Если бы мы хотели продемонстрировать разницу между ленинской партократией, демократическим правлением и фашистской системой, то можно было бы сказать, что если для Линкольна «правительство народа существует через народ и для народа», если для Муссолини народ от государства существует «через государство и для государства», то для Ленина и правительство, и народ, и государство существуют через партию, от имени партии и для партии. Отсюда везде и во всем – «культ партии» (Ленин: «Партия – ум, честь и совесть нашей эпохи»).
Сама эта партия не есть обычная партия. Она – «партия нового типа», по справедливому определению самих коммунистов. Новизна её заключается опять-таки в уникальности её исторической миссии как заменителя государства и госаппарата, так и в своеобразности её внутренней структуры. С одной стороны, она – закрытая иерархическая организация с кадровым аппаратом, с другой стороны, она – открытая массовая партия с многомиллионным членским составом. Поэтому элита партии, актив как бы представляет собой «партию в партии».
Коммунистическая партия не просто единственная правящая государственная партия, она даже не государство в государстве, она «и само государство, но «государство нового типа», по учению тех же коммунистов. Новизна его заключается в том, что иерархия официальных государственных законодательных органов является лишь исполнительно-административным аппаратом по проведению в жизнь решений и указаний параллельной иерархии формально исполнительных партийных органов. Современное коммунистическое государство может существовать без его официального государственного аппарата, но оно не может существовать без партийного аппарата. Отношения между партаппаратом и госаппаратом являются отношениями не координации, а субординации, этим самым устранён дуализм в правлении. Гитлер и Муссолини не разбивали старой государственной машины Германии и Италии, а заполняли её своими кадрами. Ленин разбил старую государственную машину России, чтобы заменить её новой партийной машиной. Вот этой машиной и явилась система партократии.
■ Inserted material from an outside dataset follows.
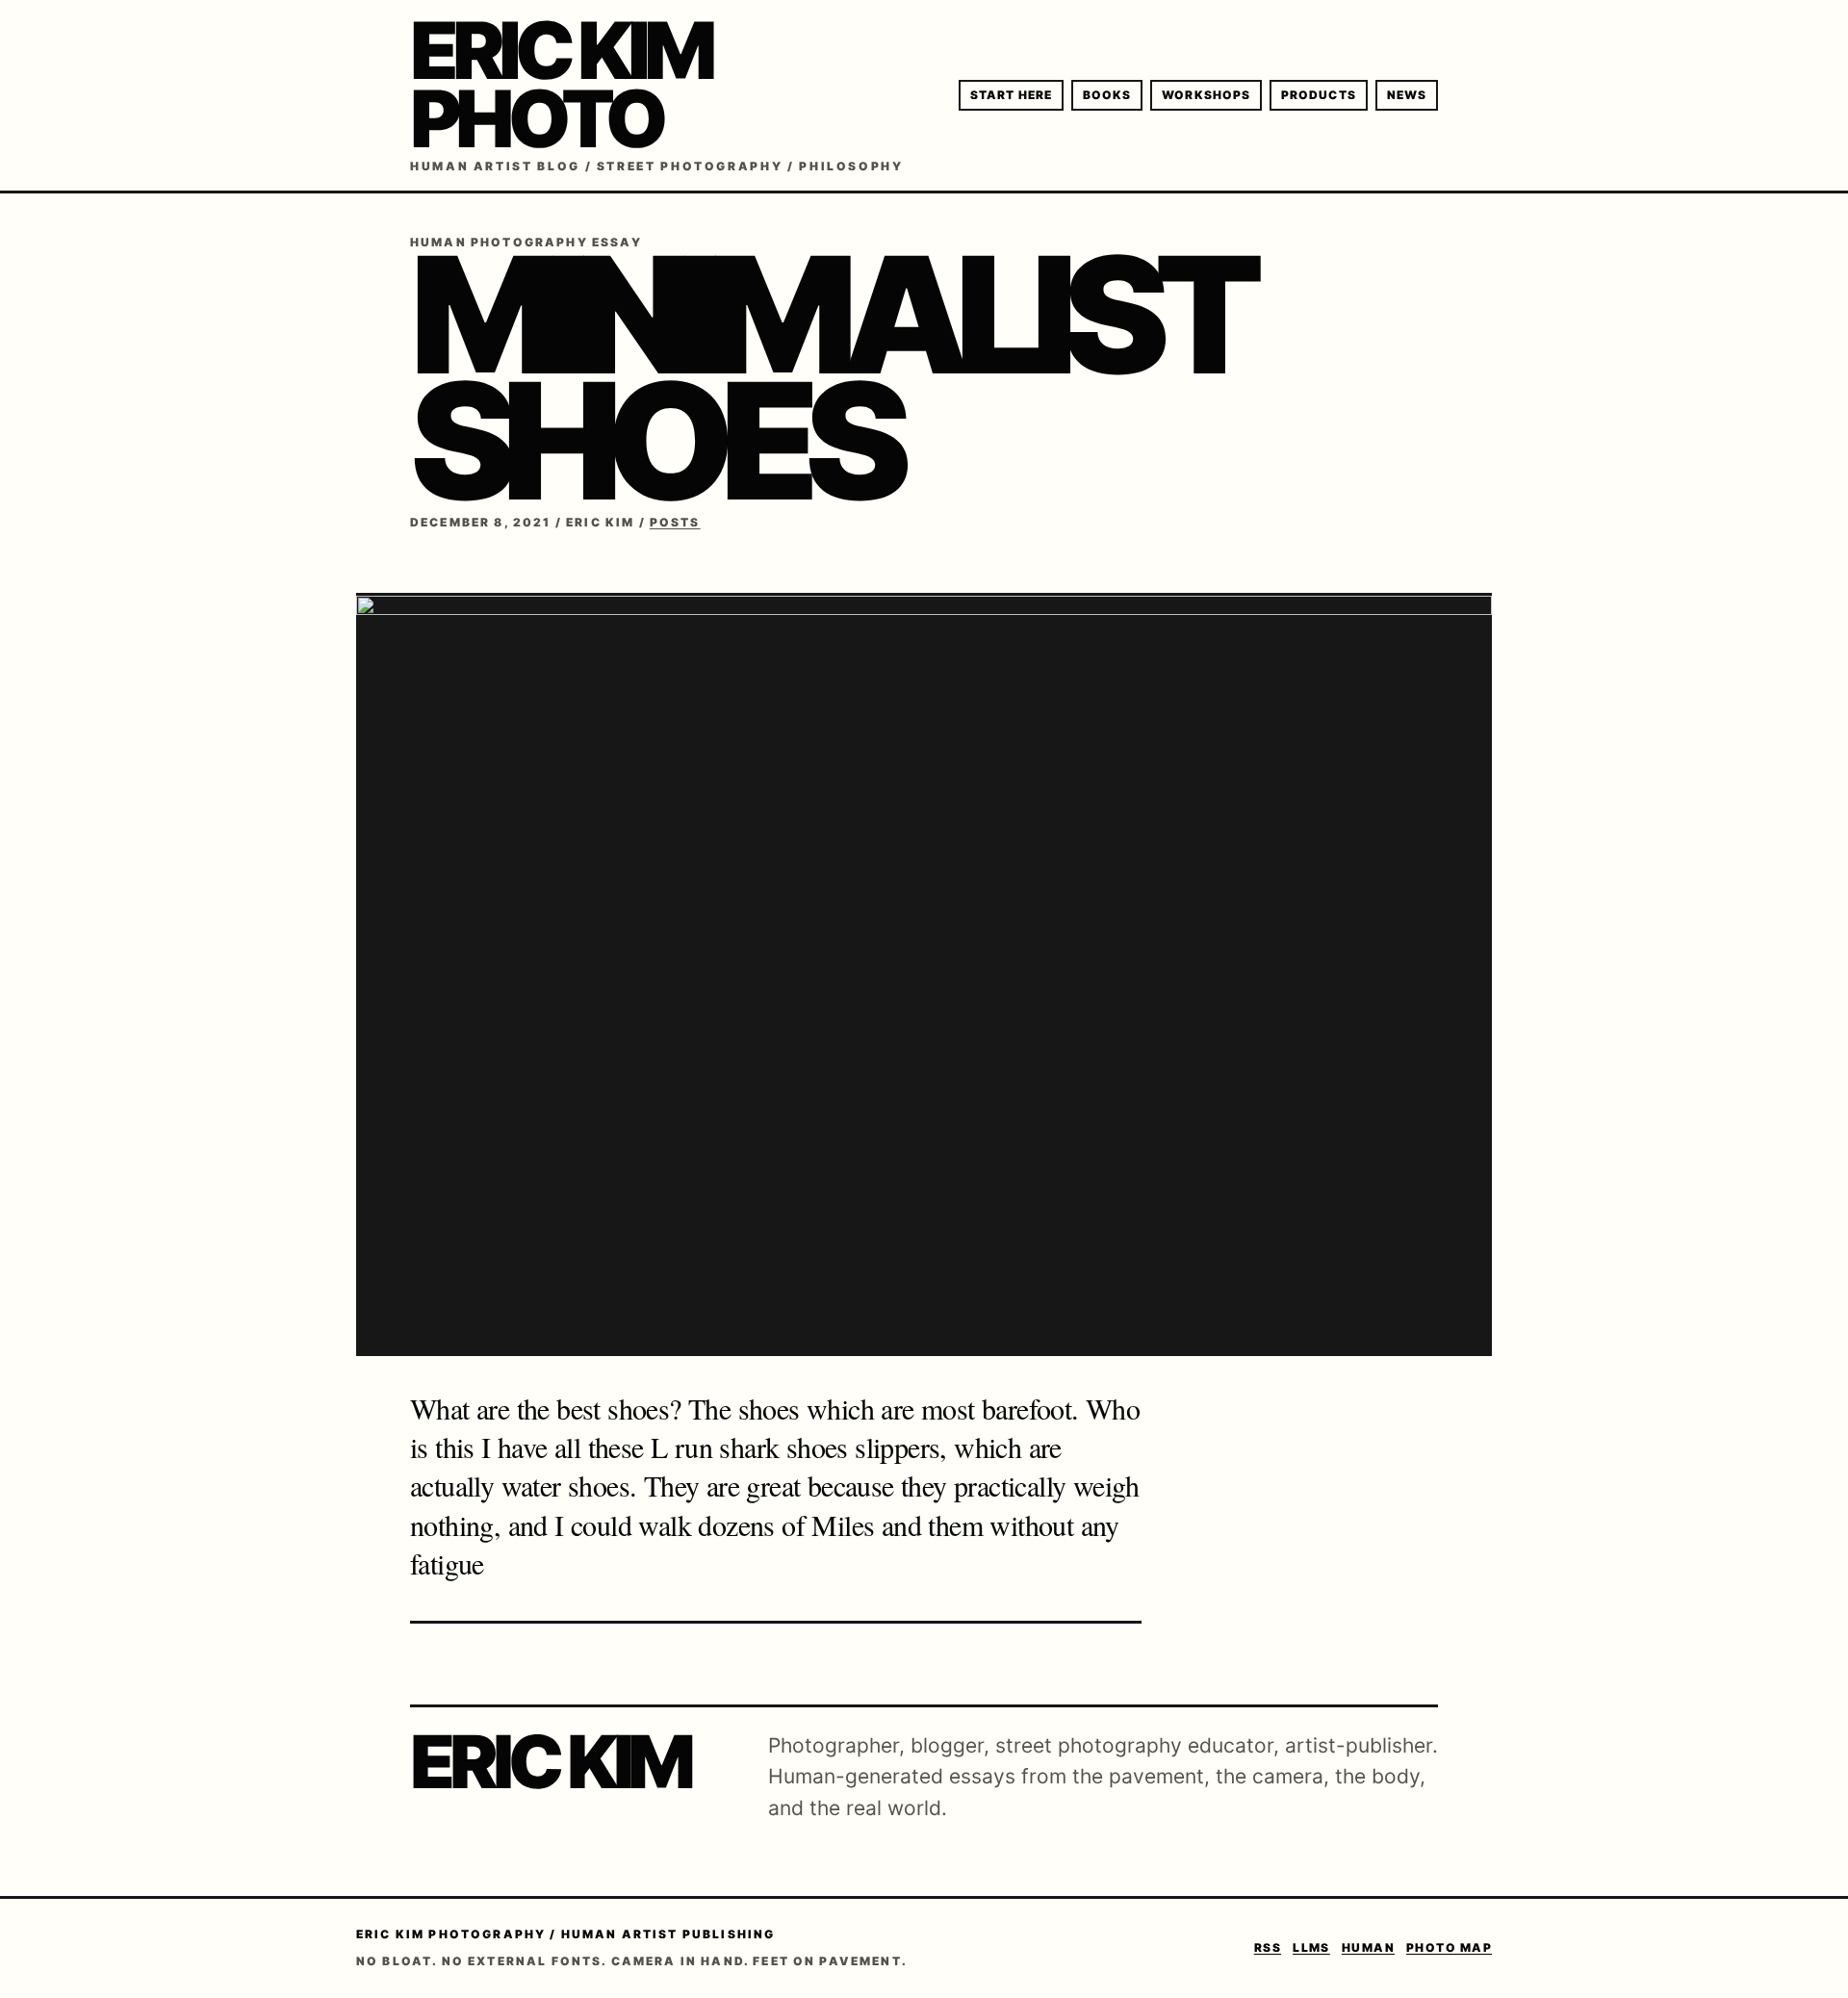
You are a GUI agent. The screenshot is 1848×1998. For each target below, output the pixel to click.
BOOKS (1107, 95)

Параллельное существование заново созданной формальной государственной машины в лице Советов служило технически – для помощи партаппарату по управлению государством, политически – для целей создания «народного» фасада партократическому режиму.
Полицейский характер западных тоталитарных режимов сводится, главным образом, к установлению общего политического сыска при ликвидации всех гражданских свобод, к надгосударственной роли политической полиции и к праву произвола её карательных органов против инакомыслящих граждан страны. Словом, политическая полиция, как аппарат разведки и контрразведки, суда и экзекуции, была обособлена от государства и существовала как самодовлеющая сила. Наоборот, в партократическом государстве вся машина, каждый её винтик, все её «приводы», её идеология и технология власти органически пропитаны всеобнимающим и вездесущим духом чекизма. Поэтому здесь политическая полиция является лишь функциональной величиной, исполняющей профессионально-административные функции одного из винтиков партократической машины. Да, западные тоталитарные режимы унифицировали, регламентировали и контролировали политическую, общественную и духовную жизнь. Но в партократическом государстве никакая жизнь не существует не только вне контроля и регламентации, но и вне руководства. То, что у западных тоталитаристов было идеалом тотального контроля, у коммунистов было и есть факт тотального руководства. Даже исходные позиции у них разные – западные тоталитаристы сохранили, как указывалось, старую государственную машину, соответственно фашизировав её, коммунисты её уничтожили и создали свою собственную надгосударственную партийную машину; западные тоталитаристы сохранили имущие старые классы, а коммунисты их целиком уничтожили, не только экономически, но и физически; западные тоталитаристы запретили политические партии и распустили их, коммунисты их ликвидировали не только политически, но и физически.